On Thu, 2007-07-12 at 14:21 -0400, Frank Ch. Eigler wrote:
> "Zhang, Yanmin" <[email protected]> writes:
>
> > [...]
> > > > 2) Delete lock. [..]
> > > > In addition, the result is for performance data collection, so it's
> > > > unnecessary to add such lock.
> > > Not sure that's a good idea. People expect their performance counts
> > > to be accurate too. [...]
> > [...]
> > 2) If the reader could get the correct data when the process updates
> > the data. It might be an issue. But the issue is not
> > important. Mostly, the application tool reads the data in an
> > interval.
>
> Can you elaborate on that some more?
If there is no the lock, the blkio_delay/swapin_delay might have the latest
value but the count is 1 less than the correct value.
> Is it OK for the sample
> monitoring program to return inconsistent data sometimes?
That needs Shailabh Nagar's comments.
What I tried to say is the inconsistent issue is not severe and happened rarely.
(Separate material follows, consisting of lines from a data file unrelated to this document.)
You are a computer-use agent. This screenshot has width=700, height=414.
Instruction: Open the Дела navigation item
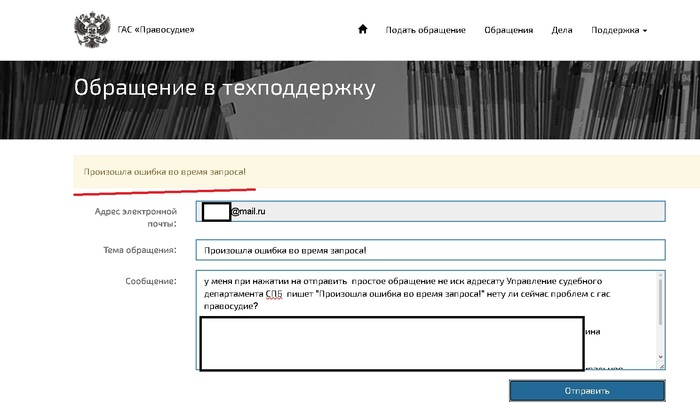coord(562,30)
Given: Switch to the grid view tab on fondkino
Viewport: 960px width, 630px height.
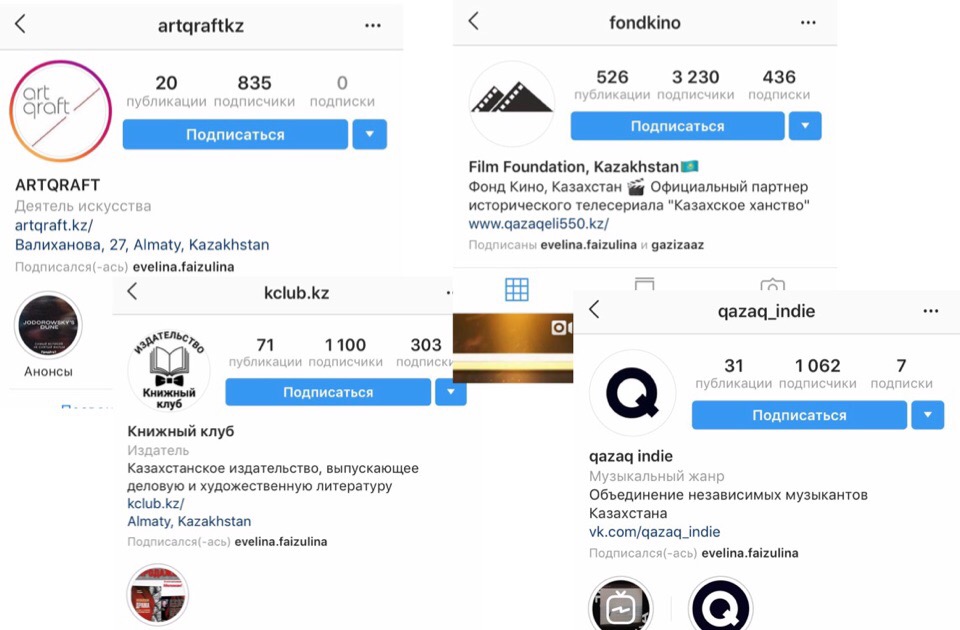Looking at the screenshot, I should pos(517,289).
The mostly-used scenario is a performance tool reads the data per time-slot in
a loop, so I think it wouldn't hurt the usage model.
> Is there
> reason to believe that this sample user-space program will remain the
> sole consumer of this data? Might a seqlock be appropriate here?
seqlock is helpful, but my start point is to save memory space without hurt to application.
As you know, every process (thread) has its own struct task_delay_info.